The client DBA, with whom I work closely, noticed that I had said very little during the meeting. My answer was, “Well, we DBAs are really only the humble servant in this situation. Management knows what they need, and our job is to listen and tell them what it will take to get them to that place.”
I hope you’ll consider involving your management in deciding how much data your company can afford to lose in a disaster, and also how long your company can afford to be without its database(s). They need to be involved in this decision, as it is more of an operational decision than a technical one.
Some benefits of involving management in the decision making:
• Management will see that you are voluntarily and proactively involving them in what legitimately is a management-level decision. This will show good judgment on your part. And you like brownie points, right?
• You will have a chance to learn management’s expectations about these matters before a disaster happens. This could save your reputation, and maybe even your job, later on.
• You will have a chance to shape or temper management’s expectations. I have started conversations of this sort by asking, “How many minutes of transactional data can you afford to lose permanently?” Often the answer is, “None!” I don’t know if this a problem with how I’m asking the question, is a knee-jerk answer, or is something they really believe is a business requirement. Whatever the case, this gives me a chance to explain what meeting that requirement might entail: possibly a more expensive setup than they have now, and also some database performance impact.
Another question: if there is a disaster, how soon must you be up and running again? I don’t hear “immediately” very often, but I have heard “within 10 minutes” before.
Both of these questions are your chance to talk with management about what your current equipment, configuration, and level of technical expertise can accomplish relative to their expectations, and what additional resources it would take to meet those expectations. Often I see management downshift their demands after understanding what they would cost. At the end of the meeting, management might instead agree that 30 minutes of data loss is acceptable, and that it’s OK for it to take 8 hours to be up and running again. What a difference that would make for you when disaster actually struck: management expectations would be set to the level that you negotiated together, based on legitimate business need, currently on-board technology, and current level of IT funding!
• You will get better policy coordination and buy-in from complementary IT areas.

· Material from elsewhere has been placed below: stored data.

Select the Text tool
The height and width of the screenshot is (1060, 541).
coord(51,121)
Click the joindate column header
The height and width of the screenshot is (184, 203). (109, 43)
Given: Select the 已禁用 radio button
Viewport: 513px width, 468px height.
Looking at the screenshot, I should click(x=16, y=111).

Data loss and recovery decisions will require involvement by and have impacts on technical components other than the database. If the recovery time/data loss decisions are made by management they’ll have some “teeth” to them: the decision will be binding on the other component areas, such as system administration, application server administration, and network operations. In a broad-scale disaster, those areas might have to do their own recoveries before the database and application can be up and running, and their recovery times need to be part of recovery/loss policy making and planning.

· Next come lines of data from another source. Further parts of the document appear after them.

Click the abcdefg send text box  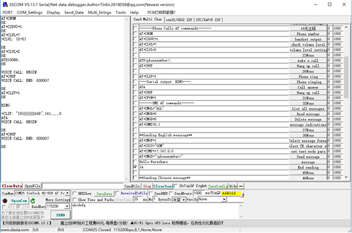click(155, 211)
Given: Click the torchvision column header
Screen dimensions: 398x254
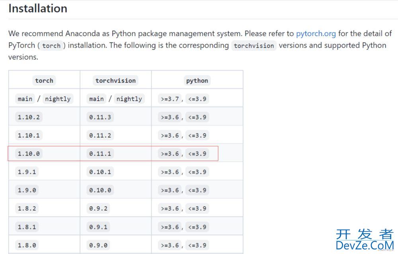Looking at the screenshot, I should (115, 80).
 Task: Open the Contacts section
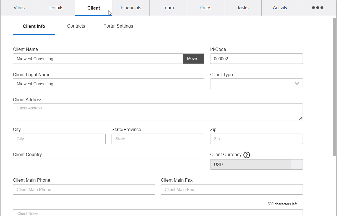(x=76, y=26)
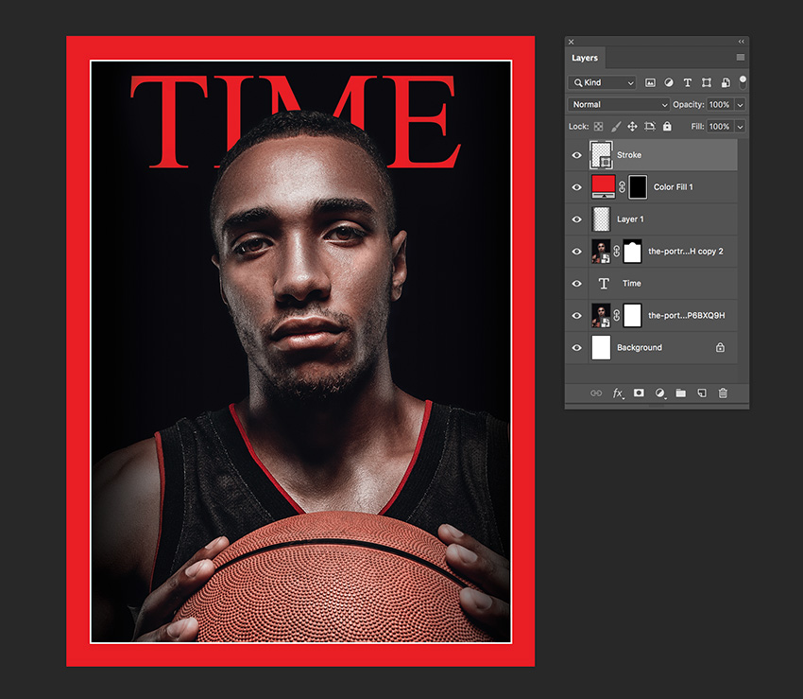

• You might get more budget money next time. Having management think about recovery time and data loss issues could get you favorable treatment during the next budget negotiation cycle. Maybe management will better see the value of scrounging up money for that standby database server or springing for a few “U”s of storage at a remote data center, since you educated them about how it will improve business operations in case of a disaster.
Have you inquired about and worked to shape management’s recovery/data loss expectations at your shop?
Mistake #5: Not keeping your backups in well-chosen and varied locations
Texas is a big place, and one geographically disparate enough to have a large variety of natural disasters. We have tornadoes, hurricanes, brush fires, and floods. We even had a tiny earthquake in the Dallas area a couple of years ago.
We also have the normal variety of non-natural threats: thieves, saboteurs, arsonists, leaky roofs, power surges. Add that to the threats inherent to an IT infrastructure: human error, hardware failures, hackers, software bugs. Those are a lot of threats. What’s an IT guy/gal to do?
Make backups as often as your data loss/recovery time strategy dictates.
Either make the backups to a different server/disk pool than the database, or quickly copy them to a different location once the backup is complete.
If the secondary location isn’t offsite, get a copy offsite as soon as you can. The time period within which backups are required to have offsite copies should be governed by how much data you can afford to lose in a site disaster. (More about “affordability”, next time.)
Be prepared for localized and whole-site disasters. You and your end users have worked hard to make your databases the valuable information stores they are today, and you owe yourselves (and them) no less.
Mistake #4: Not recover-testing your backups
This is a critical deficiency, and it is very common. And, to be truthful, this mistake is not unique to smaller Oracle shops. I’ve been to some larger Oracle shops that also skimp on recovery testing, but I find this to be more common in the smaller shops where resources tend to be spread more thinly.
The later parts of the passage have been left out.